Your assignment: Provide a verbatim copy of the data below.

Stored data:

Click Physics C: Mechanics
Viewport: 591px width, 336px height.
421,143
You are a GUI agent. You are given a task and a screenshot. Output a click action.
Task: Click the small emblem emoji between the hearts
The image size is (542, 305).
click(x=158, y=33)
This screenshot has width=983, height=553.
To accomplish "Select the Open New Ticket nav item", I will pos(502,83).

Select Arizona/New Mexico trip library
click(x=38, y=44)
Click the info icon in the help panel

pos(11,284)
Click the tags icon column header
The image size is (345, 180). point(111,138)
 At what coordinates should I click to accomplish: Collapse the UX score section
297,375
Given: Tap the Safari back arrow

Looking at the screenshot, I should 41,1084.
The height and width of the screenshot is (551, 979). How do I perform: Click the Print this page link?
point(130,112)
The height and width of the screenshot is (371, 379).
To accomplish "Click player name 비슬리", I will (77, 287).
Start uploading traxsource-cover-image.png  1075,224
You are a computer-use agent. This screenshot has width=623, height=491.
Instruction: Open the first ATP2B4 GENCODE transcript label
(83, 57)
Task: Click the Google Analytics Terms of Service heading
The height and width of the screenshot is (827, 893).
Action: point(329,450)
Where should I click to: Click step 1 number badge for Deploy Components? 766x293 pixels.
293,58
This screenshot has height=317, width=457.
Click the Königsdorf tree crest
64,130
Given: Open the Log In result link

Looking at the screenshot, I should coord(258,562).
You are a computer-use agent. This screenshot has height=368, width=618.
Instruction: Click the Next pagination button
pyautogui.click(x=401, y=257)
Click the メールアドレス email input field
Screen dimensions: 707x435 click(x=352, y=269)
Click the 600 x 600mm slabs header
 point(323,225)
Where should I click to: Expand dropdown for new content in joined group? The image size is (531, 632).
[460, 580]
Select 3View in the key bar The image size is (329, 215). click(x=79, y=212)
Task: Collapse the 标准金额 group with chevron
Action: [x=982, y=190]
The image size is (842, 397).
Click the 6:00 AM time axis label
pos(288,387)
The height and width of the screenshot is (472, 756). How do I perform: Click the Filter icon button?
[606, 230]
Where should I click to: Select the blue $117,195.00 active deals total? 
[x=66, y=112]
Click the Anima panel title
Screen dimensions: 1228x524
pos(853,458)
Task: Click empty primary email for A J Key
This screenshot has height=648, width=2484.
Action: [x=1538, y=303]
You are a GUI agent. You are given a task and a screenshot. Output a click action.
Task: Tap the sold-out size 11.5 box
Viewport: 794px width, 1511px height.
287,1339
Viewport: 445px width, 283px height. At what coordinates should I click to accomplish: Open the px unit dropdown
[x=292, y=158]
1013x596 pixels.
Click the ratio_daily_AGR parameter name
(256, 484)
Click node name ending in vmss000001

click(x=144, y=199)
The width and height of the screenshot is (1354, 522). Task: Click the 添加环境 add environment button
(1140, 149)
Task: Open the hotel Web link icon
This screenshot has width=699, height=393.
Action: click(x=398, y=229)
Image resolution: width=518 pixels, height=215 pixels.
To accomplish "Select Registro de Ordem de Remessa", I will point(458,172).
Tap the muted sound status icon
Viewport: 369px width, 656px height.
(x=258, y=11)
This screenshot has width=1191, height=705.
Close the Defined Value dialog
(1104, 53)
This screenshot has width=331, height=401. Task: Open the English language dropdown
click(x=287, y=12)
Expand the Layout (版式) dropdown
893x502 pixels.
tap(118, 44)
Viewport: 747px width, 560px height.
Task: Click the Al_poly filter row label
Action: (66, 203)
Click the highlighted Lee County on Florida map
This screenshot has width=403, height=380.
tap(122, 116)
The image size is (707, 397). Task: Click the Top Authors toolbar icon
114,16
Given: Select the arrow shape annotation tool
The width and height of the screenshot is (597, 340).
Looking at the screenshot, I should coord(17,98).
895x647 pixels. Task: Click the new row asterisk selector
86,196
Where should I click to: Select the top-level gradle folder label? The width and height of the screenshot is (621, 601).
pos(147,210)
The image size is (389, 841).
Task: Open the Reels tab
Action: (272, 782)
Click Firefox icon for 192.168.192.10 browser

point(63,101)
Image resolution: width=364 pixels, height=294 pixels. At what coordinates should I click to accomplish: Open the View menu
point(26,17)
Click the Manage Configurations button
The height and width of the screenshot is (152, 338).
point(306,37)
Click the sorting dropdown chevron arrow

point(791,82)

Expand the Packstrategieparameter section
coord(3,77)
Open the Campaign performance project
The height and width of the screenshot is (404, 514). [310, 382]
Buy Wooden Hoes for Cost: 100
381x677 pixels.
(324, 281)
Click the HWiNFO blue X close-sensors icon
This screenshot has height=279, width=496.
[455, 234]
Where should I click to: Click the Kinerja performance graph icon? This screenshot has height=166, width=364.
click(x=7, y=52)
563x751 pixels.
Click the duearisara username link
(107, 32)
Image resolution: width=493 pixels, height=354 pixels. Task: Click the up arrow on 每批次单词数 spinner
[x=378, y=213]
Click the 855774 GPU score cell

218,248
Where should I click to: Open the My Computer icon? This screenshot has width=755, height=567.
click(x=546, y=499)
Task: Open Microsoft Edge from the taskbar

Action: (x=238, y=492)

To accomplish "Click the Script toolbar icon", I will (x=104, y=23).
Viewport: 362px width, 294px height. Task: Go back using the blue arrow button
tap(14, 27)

Response to the task:
Click Physics C: Mechanics
Viewport: 591px width, 336px height.
421,143
You are a GUI agent. You are given a task and a screenshot. Output a click action.
Task: Click the small emblem emoji between the hearts
The image size is (542, 305).
click(x=158, y=33)
This screenshot has width=983, height=553.
To accomplish "Select the Open New Ticket nav item", I will pos(502,83).

Select Arizona/New Mexico trip library
click(x=38, y=44)
Click the info icon in the help panel

pos(11,284)
Click the tags icon column header
The image size is (345, 180). point(111,138)
 At what coordinates should I click to accomplish: Collapse the UX score section
297,375
Given: Tap the Safari back arrow

Looking at the screenshot, I should 41,1084.
The height and width of the screenshot is (551, 979). How do I perform: Click the Print this page link?
point(130,112)
The height and width of the screenshot is (371, 379).
To accomplish "Click player name 비슬리", I will (77, 287).
Start uploading traxsource-cover-image.png  1075,224
You are a computer-use agent. This screenshot has width=623, height=491.
Instruction: Open the first ATP2B4 GENCODE transcript label
(83, 57)
Task: Click the Google Analytics Terms of Service heading
The height and width of the screenshot is (827, 893).
Action: point(329,450)
Where should I click to: Click step 1 number badge for Deploy Components? 766x293 pixels.
293,58
This screenshot has height=317, width=457.
Click the Königsdorf tree crest
64,130
Given: Open the Log In result link

Looking at the screenshot, I should coord(258,562).
You are a computer-use agent. This screenshot has height=368, width=618.
Instruction: Click the Next pagination button
pyautogui.click(x=401, y=257)
Click the メールアドレス email input field
Screen dimensions: 707x435 click(x=352, y=269)
Click the 600 x 600mm slabs header
 point(323,225)
Where should I click to: Expand dropdown for new content in joined group? The image size is (531, 632).
[460, 580]
Select 3View in the key bar The image size is (329, 215). click(x=79, y=212)
Task: Collapse the 标准金额 group with chevron
Action: [x=982, y=190]
The image size is (842, 397).
Click the 6:00 AM time axis label
pos(288,387)
The height and width of the screenshot is (472, 756). How do I perform: Click the Filter icon button?
[606, 230]
Where should I click to: Select the blue $117,195.00 active deals total? 
[x=66, y=112]
Click the Anima panel title
Screen dimensions: 1228x524
pos(853,458)
Task: Click empty primary email for A J Key
This screenshot has height=648, width=2484.
Action: [x=1538, y=303]
You are a GUI agent. You are given a task and a screenshot. Output a click action.
Task: Tap the sold-out size 11.5 box
Viewport: 794px width, 1511px height.
287,1339
Viewport: 445px width, 283px height. At what coordinates should I click to accomplish: Open the px unit dropdown
[x=292, y=158]
1013x596 pixels.
Click the ratio_daily_AGR parameter name
(256, 484)
Click node name ending in vmss000001

click(x=144, y=199)
The width and height of the screenshot is (1354, 522). Task: Click the 添加环境 add environment button
(1140, 149)
Task: Open the hotel Web link icon
This screenshot has width=699, height=393.
Action: click(x=398, y=229)
Image resolution: width=518 pixels, height=215 pixels.
To accomplish "Select Registro de Ordem de Remessa", I will point(458,172).
Tap the muted sound status icon
Viewport: 369px width, 656px height.
(x=258, y=11)
This screenshot has width=1191, height=705.
Close the Defined Value dialog
(1104, 53)
This screenshot has width=331, height=401. Task: Open the English language dropdown
click(x=287, y=12)
Expand the Layout (版式) dropdown
893x502 pixels.
tap(118, 44)
Viewport: 747px width, 560px height.
Task: Click the Al_poly filter row label
Action: (66, 203)
Click the highlighted Lee County on Florida map
This screenshot has width=403, height=380.
tap(122, 116)
The image size is (707, 397). Task: Click the Top Authors toolbar icon
114,16
Given: Select the arrow shape annotation tool
The width and height of the screenshot is (597, 340).
Looking at the screenshot, I should coord(17,98).
895x647 pixels. Task: Click the new row asterisk selector
86,196
Where should I click to: Select the top-level gradle folder label? The width and height of the screenshot is (621, 601).
pos(147,210)
The image size is (389, 841).
Task: Open the Reels tab
Action: (272, 782)
Click Firefox icon for 192.168.192.10 browser

point(63,101)
Image resolution: width=364 pixels, height=294 pixels. At what coordinates should I click to accomplish: Open the View menu
point(26,17)
Click the Manage Configurations button
The height and width of the screenshot is (152, 338).
point(306,37)
Click the sorting dropdown chevron arrow

point(791,82)

Expand the Packstrategieparameter section
coord(3,77)
Open the Campaign performance project
The height and width of the screenshot is (404, 514). [310, 382]
Buy Wooden Hoes for Cost: 100
381x677 pixels.
(324, 281)
Click the HWiNFO blue X close-sensors icon
This screenshot has height=279, width=496.
[455, 234]
Where should I click to: Click the Kinerja performance graph icon? This screenshot has height=166, width=364.
click(x=7, y=52)
563x751 pixels.
Click the duearisara username link
(107, 32)
Image resolution: width=493 pixels, height=354 pixels. Task: Click the up arrow on 每批次单词数 spinner
[x=378, y=213]
Click the 855774 GPU score cell

218,248
Where should I click to: Open the My Computer icon? This screenshot has width=755, height=567.
click(x=546, y=499)
Task: Open Microsoft Edge from the taskbar

Action: (x=238, y=492)

To accomplish "Click the Script toolbar icon", I will (x=104, y=23).
Viewport: 362px width, 294px height. Task: Go back using the blue arrow button
tap(14, 27)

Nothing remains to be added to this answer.